Ambassador Ling said nothing.
And Admiral Morgan continued: “And so, my good friend, Guofeng, I would like to conclude with this piece of advice for you and your government. In our opinion, and in the opinion of all our allies, you have committed a crime of vast proportions in the Strait of Hormuz. And it is a crime that must not be repeated. It is therefore my rather sad duty to advise you”—and here his voice rose to its familiar growling quality—“to stay the fuck out of the Middle East oil routes.”
“And if we should insist on our right to trade in any international waters?”
“You would find no objection from us, because your ships are welcome to visit us at any time. But if you continue to put Chinese warships anywhere near the north reaches of the Arabian Sea, inside the Strait of Hormuz or indeed in the Gulf of Iran, we shall have no hesitation if it comes to sinking them. Your nation has committed a terrible crime, for reasons best known to your masters in Beijing. But the rest of the world will not permit you the leeway to repeat that crime. Ling, old buddy, your Navy is on its way right back to the South China Sea.”
“I shall indeed report your views to my government. But do I have your permission to inform them that the United States willfully destroyed the Chinese refinery?”
“No, Ambassador. You do not.

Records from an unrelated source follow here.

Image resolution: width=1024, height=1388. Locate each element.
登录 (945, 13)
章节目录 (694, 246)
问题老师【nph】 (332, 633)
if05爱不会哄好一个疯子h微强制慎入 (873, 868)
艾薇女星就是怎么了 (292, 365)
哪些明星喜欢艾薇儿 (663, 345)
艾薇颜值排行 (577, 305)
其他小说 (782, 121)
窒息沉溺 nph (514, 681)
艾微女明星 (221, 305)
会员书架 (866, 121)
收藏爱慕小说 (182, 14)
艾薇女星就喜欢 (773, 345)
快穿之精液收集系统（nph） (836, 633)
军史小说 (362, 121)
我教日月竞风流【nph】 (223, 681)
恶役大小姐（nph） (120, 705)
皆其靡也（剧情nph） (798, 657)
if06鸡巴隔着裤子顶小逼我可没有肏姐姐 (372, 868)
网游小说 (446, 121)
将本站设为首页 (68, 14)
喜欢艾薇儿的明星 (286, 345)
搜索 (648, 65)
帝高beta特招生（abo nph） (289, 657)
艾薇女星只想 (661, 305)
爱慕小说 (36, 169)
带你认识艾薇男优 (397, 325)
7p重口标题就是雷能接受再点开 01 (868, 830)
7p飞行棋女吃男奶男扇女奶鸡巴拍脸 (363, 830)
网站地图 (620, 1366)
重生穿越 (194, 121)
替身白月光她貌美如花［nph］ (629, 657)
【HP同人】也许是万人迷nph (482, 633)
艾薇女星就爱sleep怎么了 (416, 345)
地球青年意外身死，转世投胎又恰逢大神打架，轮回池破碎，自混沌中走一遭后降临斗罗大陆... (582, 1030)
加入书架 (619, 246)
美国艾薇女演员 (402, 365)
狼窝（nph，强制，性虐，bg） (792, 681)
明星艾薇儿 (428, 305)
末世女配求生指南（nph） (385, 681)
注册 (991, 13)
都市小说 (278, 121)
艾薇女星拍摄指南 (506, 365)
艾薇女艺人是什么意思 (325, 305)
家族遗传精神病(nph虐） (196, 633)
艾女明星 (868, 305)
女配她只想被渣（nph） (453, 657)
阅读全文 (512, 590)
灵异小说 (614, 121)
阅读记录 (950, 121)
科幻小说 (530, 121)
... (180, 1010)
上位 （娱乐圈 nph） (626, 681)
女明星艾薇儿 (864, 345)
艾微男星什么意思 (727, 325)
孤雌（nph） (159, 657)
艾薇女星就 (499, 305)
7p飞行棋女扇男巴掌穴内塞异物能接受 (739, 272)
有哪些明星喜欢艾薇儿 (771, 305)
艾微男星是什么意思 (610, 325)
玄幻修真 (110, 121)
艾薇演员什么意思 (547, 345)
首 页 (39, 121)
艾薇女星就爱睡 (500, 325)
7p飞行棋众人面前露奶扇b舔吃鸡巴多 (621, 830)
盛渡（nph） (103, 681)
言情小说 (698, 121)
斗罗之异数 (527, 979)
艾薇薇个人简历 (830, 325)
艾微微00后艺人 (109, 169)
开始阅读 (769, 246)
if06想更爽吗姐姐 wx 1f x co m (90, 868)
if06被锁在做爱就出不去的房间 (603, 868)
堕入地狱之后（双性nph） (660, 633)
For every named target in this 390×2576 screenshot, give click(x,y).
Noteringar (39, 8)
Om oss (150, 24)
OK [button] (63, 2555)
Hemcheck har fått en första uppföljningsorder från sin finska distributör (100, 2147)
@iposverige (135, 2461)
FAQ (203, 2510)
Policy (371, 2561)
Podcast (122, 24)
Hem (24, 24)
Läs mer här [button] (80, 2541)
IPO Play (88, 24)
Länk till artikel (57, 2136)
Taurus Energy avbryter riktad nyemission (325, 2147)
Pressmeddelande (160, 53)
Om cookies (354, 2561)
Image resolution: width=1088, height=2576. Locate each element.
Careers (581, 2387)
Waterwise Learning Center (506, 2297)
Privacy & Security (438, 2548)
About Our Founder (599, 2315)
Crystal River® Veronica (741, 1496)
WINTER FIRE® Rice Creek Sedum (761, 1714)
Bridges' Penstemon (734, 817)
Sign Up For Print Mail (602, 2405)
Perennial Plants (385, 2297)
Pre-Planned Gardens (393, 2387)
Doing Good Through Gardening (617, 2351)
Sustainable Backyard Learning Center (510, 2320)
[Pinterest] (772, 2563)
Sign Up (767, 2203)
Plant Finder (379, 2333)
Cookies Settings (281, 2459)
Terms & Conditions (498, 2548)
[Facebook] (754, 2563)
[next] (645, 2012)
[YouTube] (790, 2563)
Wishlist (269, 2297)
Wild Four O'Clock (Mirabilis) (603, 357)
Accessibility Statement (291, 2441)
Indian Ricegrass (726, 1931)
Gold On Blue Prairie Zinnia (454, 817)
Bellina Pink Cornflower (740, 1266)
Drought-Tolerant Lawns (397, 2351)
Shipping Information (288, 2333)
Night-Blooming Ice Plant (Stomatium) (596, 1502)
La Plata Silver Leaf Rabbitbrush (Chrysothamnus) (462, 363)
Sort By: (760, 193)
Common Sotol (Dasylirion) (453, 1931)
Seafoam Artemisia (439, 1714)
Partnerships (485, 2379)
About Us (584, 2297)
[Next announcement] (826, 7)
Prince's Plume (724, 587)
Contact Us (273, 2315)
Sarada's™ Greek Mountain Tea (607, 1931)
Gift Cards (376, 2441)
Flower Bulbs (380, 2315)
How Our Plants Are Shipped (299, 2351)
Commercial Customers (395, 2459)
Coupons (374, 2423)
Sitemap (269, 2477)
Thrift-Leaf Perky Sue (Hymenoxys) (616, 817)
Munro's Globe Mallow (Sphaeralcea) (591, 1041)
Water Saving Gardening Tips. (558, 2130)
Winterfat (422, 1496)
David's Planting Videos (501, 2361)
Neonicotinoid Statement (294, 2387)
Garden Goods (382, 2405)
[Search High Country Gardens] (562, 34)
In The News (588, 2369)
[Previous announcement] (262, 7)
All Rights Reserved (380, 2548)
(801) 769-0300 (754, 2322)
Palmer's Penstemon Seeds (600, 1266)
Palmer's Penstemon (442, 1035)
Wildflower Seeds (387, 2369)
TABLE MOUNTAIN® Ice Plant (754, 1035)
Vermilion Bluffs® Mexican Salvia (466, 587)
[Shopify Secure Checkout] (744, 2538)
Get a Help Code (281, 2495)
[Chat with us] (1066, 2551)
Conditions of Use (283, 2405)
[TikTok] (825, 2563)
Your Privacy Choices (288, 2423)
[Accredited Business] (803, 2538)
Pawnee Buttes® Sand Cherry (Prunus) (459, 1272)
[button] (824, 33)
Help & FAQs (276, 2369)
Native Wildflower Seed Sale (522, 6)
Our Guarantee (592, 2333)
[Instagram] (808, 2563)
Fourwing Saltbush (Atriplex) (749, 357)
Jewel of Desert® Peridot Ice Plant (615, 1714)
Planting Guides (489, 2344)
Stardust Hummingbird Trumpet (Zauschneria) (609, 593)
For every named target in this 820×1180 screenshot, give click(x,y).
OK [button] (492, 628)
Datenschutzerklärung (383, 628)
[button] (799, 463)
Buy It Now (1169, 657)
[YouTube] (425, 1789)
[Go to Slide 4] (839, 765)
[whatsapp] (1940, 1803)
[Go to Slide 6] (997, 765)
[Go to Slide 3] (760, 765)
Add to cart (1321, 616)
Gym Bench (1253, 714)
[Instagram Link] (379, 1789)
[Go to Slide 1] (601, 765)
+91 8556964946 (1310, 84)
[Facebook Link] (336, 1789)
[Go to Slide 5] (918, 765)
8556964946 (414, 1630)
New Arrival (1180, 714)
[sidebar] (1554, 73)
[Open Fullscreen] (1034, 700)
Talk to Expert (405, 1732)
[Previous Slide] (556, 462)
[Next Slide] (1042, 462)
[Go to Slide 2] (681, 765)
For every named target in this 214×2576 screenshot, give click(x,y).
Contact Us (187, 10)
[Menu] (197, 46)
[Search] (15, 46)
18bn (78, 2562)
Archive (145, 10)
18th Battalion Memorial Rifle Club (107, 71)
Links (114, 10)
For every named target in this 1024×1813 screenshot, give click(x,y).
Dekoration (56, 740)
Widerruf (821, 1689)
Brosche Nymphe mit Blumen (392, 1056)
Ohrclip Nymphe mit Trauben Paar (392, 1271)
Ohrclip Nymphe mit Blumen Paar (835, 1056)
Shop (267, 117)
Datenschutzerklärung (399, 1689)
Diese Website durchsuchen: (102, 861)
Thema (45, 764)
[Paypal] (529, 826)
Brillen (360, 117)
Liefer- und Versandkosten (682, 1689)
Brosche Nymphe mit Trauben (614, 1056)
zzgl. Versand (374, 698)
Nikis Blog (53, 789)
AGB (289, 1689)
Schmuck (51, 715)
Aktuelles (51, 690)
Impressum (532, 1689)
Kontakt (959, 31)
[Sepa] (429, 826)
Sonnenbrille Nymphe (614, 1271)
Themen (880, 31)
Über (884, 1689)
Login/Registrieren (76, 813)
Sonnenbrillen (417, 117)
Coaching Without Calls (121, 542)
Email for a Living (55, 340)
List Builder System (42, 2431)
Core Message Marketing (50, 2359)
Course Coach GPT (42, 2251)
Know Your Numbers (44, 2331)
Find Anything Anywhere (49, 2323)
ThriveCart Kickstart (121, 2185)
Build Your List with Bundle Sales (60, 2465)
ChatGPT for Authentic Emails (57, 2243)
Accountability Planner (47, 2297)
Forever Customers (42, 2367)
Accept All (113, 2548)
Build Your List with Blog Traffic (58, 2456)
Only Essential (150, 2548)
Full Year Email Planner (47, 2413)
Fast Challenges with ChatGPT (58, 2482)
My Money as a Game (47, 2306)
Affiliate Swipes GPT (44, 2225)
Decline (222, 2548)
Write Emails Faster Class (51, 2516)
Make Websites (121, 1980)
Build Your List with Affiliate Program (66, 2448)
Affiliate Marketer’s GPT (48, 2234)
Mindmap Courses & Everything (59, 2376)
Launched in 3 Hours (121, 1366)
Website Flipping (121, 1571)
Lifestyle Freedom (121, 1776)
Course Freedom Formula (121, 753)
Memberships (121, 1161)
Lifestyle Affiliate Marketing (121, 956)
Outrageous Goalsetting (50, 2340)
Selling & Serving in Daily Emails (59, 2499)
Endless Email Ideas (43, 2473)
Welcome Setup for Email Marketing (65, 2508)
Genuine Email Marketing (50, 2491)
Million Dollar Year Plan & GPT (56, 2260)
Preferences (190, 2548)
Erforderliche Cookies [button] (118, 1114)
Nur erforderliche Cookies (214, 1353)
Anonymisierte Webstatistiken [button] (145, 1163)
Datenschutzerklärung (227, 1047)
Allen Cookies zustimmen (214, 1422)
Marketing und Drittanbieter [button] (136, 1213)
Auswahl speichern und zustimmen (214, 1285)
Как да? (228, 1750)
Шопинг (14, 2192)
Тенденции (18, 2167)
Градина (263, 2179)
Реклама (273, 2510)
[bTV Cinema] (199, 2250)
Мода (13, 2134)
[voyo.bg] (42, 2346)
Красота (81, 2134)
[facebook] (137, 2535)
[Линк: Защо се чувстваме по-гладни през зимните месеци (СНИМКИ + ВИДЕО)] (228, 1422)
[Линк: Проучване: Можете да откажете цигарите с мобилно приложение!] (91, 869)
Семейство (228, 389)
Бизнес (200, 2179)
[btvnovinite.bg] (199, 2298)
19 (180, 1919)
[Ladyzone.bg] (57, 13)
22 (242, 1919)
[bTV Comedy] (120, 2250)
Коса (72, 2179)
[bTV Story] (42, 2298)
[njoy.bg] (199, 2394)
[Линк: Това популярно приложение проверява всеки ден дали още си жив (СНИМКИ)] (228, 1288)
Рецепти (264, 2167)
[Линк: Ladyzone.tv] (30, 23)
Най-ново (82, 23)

You may tell them that the elimination of the refinery was in your opinion an act of retribution against your government for crimes committed by China in the strait. You may also say that the U.S. government was not unsupportive of the action against the Chinese oil. But as to who perpetrated the destruction, that may never be known. But if I had to guess, I’d say you should look to some of those Arabs who are currently unable to sell their oil because it’s all trapped in the gulf.”